▸ **SUPPLIED MATERIAL**:
-----
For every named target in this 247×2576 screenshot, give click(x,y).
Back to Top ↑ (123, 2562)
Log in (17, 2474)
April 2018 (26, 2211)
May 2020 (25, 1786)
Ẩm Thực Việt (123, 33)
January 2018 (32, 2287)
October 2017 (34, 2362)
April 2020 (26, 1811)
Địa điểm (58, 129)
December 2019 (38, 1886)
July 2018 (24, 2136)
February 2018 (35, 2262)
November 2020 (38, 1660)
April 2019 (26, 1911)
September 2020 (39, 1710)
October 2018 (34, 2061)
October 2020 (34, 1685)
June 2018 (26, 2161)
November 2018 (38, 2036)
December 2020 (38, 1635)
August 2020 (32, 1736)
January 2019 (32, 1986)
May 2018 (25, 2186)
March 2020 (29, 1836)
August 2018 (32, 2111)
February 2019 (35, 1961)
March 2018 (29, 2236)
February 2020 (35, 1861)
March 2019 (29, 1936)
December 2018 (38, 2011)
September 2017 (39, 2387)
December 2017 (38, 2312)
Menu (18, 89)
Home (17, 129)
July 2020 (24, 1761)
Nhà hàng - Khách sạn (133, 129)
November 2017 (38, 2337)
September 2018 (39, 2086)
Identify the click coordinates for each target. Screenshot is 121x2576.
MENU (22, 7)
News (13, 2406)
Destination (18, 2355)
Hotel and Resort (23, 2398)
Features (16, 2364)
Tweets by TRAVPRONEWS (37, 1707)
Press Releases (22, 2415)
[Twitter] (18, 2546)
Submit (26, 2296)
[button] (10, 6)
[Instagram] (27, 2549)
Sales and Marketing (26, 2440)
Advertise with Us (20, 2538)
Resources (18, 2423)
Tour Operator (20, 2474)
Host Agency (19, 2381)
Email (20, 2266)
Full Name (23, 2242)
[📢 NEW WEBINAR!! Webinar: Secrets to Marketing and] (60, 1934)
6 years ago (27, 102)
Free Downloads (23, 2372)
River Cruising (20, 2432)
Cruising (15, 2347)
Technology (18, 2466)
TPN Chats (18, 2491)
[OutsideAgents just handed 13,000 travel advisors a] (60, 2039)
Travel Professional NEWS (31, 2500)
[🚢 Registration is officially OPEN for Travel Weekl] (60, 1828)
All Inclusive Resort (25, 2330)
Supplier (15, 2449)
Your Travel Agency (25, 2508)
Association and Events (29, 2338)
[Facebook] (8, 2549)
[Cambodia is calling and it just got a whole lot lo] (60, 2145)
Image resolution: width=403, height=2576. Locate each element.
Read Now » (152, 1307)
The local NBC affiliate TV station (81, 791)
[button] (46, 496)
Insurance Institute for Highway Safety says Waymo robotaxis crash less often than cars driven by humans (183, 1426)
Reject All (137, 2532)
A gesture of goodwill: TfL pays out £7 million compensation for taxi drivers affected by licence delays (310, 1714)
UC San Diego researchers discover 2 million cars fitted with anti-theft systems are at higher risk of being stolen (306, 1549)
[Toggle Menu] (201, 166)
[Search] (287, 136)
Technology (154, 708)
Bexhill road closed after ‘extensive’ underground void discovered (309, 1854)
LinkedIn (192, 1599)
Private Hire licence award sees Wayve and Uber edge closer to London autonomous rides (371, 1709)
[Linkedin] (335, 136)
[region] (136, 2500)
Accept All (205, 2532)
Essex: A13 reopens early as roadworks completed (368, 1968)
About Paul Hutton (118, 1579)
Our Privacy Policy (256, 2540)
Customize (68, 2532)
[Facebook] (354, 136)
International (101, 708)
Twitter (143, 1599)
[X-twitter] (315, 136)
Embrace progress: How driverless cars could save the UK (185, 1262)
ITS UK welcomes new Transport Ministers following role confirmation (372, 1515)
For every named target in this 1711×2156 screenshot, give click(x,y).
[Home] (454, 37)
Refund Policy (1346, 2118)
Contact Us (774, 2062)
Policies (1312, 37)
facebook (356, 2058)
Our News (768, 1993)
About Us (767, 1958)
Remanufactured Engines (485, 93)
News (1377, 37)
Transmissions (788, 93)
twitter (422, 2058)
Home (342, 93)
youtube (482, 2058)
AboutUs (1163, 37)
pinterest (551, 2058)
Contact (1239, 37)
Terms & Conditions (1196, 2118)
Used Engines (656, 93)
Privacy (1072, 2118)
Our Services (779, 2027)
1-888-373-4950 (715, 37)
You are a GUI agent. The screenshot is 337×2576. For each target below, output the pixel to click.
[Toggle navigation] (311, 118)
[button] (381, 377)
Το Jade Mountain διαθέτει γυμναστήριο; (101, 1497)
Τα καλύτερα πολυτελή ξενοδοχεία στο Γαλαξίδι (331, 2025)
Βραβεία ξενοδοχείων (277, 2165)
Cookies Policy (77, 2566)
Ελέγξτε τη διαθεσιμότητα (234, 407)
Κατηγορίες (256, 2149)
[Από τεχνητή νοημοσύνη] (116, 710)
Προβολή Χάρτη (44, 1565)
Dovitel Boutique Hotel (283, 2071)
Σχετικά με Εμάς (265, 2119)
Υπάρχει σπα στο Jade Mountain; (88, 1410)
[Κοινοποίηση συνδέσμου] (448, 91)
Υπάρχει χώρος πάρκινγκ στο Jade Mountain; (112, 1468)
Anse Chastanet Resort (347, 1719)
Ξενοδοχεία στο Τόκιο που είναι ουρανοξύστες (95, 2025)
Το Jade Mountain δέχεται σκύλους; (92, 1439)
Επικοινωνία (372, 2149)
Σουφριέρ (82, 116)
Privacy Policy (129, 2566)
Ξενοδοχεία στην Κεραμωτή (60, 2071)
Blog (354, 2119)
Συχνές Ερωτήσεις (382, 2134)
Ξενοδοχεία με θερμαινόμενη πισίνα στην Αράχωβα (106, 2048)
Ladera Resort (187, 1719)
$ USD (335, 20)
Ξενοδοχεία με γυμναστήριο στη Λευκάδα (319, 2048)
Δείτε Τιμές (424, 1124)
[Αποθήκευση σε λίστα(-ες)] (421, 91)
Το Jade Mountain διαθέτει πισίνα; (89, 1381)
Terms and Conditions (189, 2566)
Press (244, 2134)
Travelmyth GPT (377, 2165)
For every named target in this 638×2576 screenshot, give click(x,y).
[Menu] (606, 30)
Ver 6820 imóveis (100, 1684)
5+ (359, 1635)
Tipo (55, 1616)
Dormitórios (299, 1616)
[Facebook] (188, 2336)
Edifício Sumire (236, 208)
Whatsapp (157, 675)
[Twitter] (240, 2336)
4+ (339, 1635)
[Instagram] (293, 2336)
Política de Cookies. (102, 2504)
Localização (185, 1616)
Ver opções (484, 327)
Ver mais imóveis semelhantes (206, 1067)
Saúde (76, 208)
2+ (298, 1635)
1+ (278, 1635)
-----
▸ **WORK ORDER**: I'd like the lines above from the one with "For every named target in this 1711×2156" up to and including the one with "Press (244, 2134)" copied exactly, with no other lines.

▸ **COMPLETED TASK**:
For every named target in this 1711×2156 screenshot, give click(x,y).
[Home] (454, 37)
Refund Policy (1346, 2118)
Contact Us (774, 2062)
Policies (1312, 37)
facebook (356, 2058)
Our News (768, 1993)
About Us (767, 1958)
Remanufactured Engines (485, 93)
News (1377, 37)
Transmissions (788, 93)
twitter (422, 2058)
Home (342, 93)
youtube (482, 2058)
AboutUs (1163, 37)
pinterest (551, 2058)
Contact (1239, 37)
Terms & Conditions (1196, 2118)
Used Engines (656, 93)
Privacy (1072, 2118)
Our Services (779, 2027)
1-888-373-4950 (715, 37)
You are a GUI agent. The screenshot is 337×2576. For each target below, output the pixel to click.
[Toggle navigation] (311, 118)
[button] (381, 377)
Το Jade Mountain διαθέτει γυμναστήριο; (101, 1497)
Τα καλύτερα πολυτελή ξενοδοχεία στο Γαλαξίδι (331, 2025)
Βραβεία ξενοδοχείων (277, 2165)
Cookies Policy (77, 2566)
Ελέγξτε τη διαθεσιμότητα (234, 407)
Κατηγορίες (256, 2149)
[Από τεχνητή νοημοσύνη] (116, 710)
Προβολή Χάρτη (44, 1565)
Dovitel Boutique Hotel (283, 2071)
Σχετικά με Εμάς (265, 2119)
Υπάρχει σπα στο Jade Mountain; (88, 1410)
[Κοινοποίηση συνδέσμου] (448, 91)
Υπάρχει χώρος πάρκινγκ στο Jade Mountain; (112, 1468)
Anse Chastanet Resort (347, 1719)
Ξενοδοχεία στο Τόκιο που είναι ουρανοξύστες (95, 2025)
Το Jade Mountain δέχεται σκύλους; (92, 1439)
Επικοινωνία (372, 2149)
Σουφριέρ (82, 116)
Privacy Policy (129, 2566)
Ξενοδοχεία στην Κεραμωτή (60, 2071)
Blog (354, 2119)
Συχνές Ερωτήσεις (382, 2134)
Ξενοδοχεία με θερμαινόμενη πισίνα στην Αράχωβα (106, 2048)
Ladera Resort (187, 1719)
$ USD (335, 20)
Ξενοδοχεία με γυμναστήριο στη Λευκάδα (319, 2048)
Δείτε Τιμές (424, 1124)
[Αποθήκευση σε λίστα(-ες)] (421, 91)
Το Jade Mountain διαθέτει πισίνα; (89, 1381)
Terms and Conditions (189, 2566)
Press (244, 2134)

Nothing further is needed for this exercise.